As noted in this blog a few months ago, with e-waste rules firmly on the books across the country, the trend now seems to be towards greater enforcement, with bigger, multi-million dollar fines being levied. Why? Perhaps because a new investigative report has found that some e-waste is still being illegally dumped rather than recycled.

The nonprofit Basel Action Network partnered with the Massachusetts Institute of Technology to put 200 geolocating tracking devices inside old electronics, and dropped them off nationwide at donation centers, recyclers and electronic take-back programs. They found that about one-third of the e-waste ended up overseas in Mexico, Taiwan, China, Pakistan, Thailand, Dominican Republic, Canada and Kenya, and most often, Hong Kong.

The U.S. produces more e-waste than any country in the world, and we send about 50,000 dump trucks worth of electronics to recyclers each year.  It is a big problem if these are not being recycled properly. As conscientious consumers and business leaders, what can we do?

1) Reuse

Because of the fast pace of technology, many of the devices we get rid of are actually still in working order. Rather than sending them to a recycler, or worse, to the landfill, we encourage everyone to see if the items can be reused. This is part of our effort to reshape the way businesses deal with unwanted assets, by getting them to rethink the idea of “waste,” and to adopt a zero waste mindset.

Donations are one good way to reuse old electronics. Just this month we helped one building redirect over 200 electronic items to a nonprofit that  provides emergency and disaster relief.

2) Repair

In our throwaway culture, the idea of repair has become old-fashioned, but business leaders know the value.
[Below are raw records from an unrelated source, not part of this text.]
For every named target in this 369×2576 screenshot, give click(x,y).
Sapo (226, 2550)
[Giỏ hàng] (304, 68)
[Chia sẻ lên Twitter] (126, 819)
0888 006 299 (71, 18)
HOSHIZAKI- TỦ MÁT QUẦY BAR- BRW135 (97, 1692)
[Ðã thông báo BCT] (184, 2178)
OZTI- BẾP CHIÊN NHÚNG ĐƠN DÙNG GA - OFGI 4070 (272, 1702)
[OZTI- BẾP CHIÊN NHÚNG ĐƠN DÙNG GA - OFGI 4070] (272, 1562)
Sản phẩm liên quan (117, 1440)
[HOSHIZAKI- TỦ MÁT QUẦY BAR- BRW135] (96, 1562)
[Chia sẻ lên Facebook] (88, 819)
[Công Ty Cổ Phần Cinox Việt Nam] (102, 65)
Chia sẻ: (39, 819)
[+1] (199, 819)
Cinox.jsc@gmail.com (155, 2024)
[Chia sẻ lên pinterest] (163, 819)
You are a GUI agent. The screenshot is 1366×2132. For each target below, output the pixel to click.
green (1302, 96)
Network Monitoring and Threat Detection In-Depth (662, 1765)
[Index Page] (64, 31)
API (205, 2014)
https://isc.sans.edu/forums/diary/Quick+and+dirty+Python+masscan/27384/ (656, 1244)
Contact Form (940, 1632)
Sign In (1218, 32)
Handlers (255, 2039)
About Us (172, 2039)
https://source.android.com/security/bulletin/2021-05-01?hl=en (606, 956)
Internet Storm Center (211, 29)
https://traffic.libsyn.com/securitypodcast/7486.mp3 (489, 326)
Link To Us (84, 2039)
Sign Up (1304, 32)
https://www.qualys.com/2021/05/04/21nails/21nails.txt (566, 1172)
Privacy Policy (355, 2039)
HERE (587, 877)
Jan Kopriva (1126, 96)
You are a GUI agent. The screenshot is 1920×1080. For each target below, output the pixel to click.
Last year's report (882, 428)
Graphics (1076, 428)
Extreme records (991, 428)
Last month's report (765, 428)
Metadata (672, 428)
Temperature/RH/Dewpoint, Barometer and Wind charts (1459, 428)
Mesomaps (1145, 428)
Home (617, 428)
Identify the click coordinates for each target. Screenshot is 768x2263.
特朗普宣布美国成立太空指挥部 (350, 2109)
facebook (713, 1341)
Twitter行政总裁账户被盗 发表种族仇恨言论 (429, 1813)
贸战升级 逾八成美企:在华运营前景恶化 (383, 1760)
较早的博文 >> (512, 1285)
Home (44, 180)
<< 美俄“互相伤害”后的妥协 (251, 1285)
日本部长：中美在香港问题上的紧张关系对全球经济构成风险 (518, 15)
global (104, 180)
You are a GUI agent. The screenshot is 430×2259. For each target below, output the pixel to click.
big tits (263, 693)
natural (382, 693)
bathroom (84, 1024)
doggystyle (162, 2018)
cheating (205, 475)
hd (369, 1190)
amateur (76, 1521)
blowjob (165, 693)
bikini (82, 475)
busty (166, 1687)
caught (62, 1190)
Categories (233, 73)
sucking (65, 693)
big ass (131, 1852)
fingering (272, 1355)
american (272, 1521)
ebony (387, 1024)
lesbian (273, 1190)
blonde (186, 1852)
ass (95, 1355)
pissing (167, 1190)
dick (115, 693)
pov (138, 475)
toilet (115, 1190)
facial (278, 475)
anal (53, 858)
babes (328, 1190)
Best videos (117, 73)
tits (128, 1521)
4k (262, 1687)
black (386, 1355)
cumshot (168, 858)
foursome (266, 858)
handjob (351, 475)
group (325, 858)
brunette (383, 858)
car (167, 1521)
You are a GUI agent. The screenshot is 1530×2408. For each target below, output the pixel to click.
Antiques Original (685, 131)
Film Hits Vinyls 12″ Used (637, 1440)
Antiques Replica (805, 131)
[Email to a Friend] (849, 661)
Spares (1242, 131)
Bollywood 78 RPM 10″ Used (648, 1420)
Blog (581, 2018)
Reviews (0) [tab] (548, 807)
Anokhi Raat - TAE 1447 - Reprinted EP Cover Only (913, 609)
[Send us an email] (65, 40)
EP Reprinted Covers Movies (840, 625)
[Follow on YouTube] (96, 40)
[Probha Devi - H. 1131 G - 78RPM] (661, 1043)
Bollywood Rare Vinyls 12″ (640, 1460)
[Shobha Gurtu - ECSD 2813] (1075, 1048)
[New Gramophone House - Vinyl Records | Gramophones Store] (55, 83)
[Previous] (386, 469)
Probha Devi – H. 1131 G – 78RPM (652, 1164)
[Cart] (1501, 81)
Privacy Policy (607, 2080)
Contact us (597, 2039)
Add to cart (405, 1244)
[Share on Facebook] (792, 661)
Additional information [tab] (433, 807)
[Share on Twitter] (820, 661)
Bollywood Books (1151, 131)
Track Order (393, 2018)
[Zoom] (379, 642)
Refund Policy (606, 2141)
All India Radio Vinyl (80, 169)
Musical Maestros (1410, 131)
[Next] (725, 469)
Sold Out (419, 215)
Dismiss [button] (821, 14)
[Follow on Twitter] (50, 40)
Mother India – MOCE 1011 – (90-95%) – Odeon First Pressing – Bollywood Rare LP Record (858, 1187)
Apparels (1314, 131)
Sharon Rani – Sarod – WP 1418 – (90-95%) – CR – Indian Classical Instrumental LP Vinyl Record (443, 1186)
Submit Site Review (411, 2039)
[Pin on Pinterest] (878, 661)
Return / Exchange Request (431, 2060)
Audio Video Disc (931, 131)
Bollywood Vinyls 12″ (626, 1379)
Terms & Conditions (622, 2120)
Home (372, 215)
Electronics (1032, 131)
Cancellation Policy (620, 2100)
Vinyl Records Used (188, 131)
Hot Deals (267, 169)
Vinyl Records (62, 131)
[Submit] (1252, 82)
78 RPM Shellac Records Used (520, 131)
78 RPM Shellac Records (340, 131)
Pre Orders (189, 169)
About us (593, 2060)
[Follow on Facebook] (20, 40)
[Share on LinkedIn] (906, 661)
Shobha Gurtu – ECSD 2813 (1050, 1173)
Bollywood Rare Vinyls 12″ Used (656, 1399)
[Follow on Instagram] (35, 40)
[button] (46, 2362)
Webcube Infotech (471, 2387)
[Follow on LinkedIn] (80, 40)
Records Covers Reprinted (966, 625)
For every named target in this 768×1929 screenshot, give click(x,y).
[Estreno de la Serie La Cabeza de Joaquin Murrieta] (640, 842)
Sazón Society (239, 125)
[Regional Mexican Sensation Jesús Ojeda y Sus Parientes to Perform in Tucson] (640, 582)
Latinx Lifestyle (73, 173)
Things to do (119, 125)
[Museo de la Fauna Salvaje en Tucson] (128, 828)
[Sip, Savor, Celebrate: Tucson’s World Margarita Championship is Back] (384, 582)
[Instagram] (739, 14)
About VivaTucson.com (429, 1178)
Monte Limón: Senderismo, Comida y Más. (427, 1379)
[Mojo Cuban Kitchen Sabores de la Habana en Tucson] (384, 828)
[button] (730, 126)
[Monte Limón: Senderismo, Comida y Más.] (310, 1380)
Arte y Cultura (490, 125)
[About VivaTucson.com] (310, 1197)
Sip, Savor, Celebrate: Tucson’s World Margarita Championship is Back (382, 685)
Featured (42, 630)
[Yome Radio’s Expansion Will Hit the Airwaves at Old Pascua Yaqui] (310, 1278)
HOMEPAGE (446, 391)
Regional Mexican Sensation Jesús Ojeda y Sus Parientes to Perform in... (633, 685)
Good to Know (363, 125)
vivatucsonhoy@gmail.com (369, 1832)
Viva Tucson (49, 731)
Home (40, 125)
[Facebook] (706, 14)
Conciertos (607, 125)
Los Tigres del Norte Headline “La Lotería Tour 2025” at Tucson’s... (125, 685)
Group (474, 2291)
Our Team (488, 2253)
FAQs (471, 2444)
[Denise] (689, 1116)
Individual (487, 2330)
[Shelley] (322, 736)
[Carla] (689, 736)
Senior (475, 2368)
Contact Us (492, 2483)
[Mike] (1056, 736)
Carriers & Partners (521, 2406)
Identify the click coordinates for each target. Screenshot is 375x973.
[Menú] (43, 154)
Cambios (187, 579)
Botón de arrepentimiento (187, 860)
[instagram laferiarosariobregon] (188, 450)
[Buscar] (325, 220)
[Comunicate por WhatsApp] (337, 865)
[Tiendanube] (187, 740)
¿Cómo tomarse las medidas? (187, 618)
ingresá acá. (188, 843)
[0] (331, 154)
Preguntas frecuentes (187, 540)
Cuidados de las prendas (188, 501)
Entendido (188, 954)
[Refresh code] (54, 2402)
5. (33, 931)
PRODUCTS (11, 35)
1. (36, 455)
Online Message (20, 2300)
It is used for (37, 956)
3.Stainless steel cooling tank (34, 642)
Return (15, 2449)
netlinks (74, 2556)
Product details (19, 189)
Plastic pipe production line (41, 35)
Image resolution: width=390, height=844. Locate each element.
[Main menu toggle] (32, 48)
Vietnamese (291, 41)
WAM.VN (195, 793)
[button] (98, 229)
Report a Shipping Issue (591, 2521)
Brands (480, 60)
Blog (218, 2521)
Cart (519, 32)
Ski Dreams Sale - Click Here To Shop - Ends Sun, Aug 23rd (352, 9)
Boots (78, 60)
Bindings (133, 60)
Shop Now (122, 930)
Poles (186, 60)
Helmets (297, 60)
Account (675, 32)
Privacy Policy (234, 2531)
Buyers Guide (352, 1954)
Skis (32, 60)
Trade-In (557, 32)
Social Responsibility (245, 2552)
When purchasing new equipment, make sure to factor in proper maintenance, regular servicing and repairs with the vendor. This will ensure that your electronics last longer and function more efficiently throughout their lifespan.

3) Select an Established Recycler, Conduct Third-Party Audits

If you do decide to recycle, be vigilent when selecting a recycling vendor. Talk to them, request a certificate of recycling for every pick up, and consider doing a third-party audit. In addition, consider using certified recyclers. Currently there are two certification standards for e-waste: R2 (Responsible Recycling Practices) and e-Stewards®. Of course, as the news report has shown, even well-regarded vendors and organizations are no guarantee that your e-waste will be properly recycled.  This is why we recommend reuse and repair first.

4) Approved vendor list

Once you have selected a vendor that you trust, backed by certification and third-party audits, establish a portfolio-wide, approved vendor list to create a more standardized system to track e-waste and universal waste across multiple properties.